L’agriculture constitue un secteur vital de l’économie d’un pays. En Guinée, plus de 60% de la population vit de l’agronomie, selon un responsable de l’Ambassade des Etats-Unis à Conakry. Mais, seulement 4% de la couverture médiatique est consacré à ce secteur.
C’est pour inverser cette tendance et amener les journalistes guinéens à cerner le domaine qu’une formation a été initiée à leur endroit. L’initiative est de l’association médias et agriculture pour le développement rural (AMEDAR) avec l’appui de l’ambassade des Etats-Unis en Guinée, sous le thème : « agriculture et développement ».

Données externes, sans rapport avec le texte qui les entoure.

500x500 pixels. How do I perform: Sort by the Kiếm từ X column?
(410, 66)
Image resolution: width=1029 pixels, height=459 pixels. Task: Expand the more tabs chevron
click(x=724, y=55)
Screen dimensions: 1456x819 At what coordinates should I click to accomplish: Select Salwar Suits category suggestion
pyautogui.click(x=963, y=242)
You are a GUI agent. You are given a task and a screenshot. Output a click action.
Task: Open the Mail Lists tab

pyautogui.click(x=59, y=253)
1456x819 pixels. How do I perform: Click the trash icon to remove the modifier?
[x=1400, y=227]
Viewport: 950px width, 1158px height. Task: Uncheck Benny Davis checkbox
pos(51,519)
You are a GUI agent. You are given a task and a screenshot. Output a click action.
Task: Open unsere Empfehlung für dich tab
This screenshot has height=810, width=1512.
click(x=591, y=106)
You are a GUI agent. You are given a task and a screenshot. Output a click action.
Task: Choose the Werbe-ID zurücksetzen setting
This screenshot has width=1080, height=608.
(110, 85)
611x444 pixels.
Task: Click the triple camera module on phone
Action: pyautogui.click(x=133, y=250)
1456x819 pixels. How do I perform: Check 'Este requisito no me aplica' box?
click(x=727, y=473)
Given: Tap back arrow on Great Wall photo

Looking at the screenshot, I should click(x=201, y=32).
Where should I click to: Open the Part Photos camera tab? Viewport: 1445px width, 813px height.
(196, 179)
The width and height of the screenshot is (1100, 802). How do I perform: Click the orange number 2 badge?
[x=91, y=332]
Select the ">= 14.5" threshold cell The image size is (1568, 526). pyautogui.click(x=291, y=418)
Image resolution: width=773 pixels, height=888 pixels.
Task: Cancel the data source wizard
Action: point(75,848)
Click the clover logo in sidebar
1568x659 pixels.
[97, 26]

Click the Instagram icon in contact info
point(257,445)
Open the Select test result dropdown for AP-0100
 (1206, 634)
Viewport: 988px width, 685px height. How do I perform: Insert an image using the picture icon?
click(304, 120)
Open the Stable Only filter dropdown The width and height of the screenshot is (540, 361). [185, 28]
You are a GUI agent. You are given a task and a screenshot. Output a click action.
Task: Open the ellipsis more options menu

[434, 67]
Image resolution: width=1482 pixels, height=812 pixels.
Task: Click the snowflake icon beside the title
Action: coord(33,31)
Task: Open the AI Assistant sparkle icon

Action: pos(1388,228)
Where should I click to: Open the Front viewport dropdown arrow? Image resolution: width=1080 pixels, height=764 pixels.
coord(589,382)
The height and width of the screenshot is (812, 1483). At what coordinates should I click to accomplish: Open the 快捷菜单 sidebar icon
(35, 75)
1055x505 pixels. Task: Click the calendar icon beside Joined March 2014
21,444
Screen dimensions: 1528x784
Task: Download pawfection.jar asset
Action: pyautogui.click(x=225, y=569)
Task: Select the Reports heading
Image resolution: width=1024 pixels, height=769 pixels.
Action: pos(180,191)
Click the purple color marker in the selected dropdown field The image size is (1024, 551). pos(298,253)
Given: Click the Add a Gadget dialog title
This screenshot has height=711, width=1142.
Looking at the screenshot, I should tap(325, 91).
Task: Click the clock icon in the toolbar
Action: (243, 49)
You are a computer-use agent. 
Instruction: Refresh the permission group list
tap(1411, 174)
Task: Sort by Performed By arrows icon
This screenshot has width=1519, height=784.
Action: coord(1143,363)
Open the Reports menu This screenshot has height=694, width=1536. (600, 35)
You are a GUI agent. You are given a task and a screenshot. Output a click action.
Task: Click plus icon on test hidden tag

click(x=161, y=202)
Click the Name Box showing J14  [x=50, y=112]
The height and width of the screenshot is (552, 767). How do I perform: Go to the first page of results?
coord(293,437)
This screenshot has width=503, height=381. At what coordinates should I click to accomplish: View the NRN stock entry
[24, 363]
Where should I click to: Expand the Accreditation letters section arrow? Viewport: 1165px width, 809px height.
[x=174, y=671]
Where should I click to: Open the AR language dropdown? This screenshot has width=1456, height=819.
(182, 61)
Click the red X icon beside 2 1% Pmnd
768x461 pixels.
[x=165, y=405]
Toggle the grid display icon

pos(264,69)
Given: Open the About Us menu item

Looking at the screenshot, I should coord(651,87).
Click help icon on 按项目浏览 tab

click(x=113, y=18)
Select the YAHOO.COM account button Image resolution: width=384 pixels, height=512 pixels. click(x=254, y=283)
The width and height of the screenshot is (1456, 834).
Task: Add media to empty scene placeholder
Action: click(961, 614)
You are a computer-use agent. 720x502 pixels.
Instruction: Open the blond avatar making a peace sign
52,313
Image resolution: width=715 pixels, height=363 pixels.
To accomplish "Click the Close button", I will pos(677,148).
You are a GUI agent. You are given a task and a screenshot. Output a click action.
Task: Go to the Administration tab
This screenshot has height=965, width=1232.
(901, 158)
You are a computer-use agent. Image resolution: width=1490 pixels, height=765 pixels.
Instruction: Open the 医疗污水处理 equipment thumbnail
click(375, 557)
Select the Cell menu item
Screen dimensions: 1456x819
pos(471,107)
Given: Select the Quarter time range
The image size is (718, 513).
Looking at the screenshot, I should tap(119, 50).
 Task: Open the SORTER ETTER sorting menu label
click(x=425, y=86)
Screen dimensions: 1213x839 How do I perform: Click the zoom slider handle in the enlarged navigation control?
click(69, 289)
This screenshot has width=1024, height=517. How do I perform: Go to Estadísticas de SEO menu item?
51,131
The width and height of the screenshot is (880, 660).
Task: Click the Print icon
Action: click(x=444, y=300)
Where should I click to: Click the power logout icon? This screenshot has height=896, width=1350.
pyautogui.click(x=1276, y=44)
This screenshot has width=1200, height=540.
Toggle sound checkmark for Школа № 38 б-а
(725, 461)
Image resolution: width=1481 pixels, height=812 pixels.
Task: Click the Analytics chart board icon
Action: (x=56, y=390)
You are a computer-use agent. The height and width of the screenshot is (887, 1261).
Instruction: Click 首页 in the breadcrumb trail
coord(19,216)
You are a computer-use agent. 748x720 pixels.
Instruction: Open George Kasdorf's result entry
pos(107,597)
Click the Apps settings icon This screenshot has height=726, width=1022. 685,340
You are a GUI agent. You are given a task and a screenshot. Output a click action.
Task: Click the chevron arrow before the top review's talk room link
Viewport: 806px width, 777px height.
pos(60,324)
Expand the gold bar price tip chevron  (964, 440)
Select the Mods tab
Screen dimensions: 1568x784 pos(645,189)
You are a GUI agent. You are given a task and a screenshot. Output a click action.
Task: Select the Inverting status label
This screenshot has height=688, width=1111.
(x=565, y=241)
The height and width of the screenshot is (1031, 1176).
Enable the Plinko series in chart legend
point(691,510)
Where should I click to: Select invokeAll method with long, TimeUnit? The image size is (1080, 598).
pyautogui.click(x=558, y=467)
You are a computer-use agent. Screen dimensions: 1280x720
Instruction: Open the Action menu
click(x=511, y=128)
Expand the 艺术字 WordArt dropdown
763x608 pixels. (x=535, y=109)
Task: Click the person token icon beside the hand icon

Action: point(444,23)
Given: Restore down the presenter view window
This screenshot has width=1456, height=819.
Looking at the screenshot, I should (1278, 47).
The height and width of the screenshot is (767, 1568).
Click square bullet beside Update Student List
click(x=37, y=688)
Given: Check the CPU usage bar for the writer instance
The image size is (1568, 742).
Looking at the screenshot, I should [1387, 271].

De nos jours, l’agriculture constitue 34% du produit intérieur brut –PIB- de l’Afrique subsaharienne, 40% d’exportation et 70% d’emploi, révèle une étude réalisée par une ONG. Malheureusement, « la couverture médiatique est insuffisante », a déploré le Dr Bangaly Camara, directeur de l’institut supérieur de l’information et de la communication de Kountia –ISIC-.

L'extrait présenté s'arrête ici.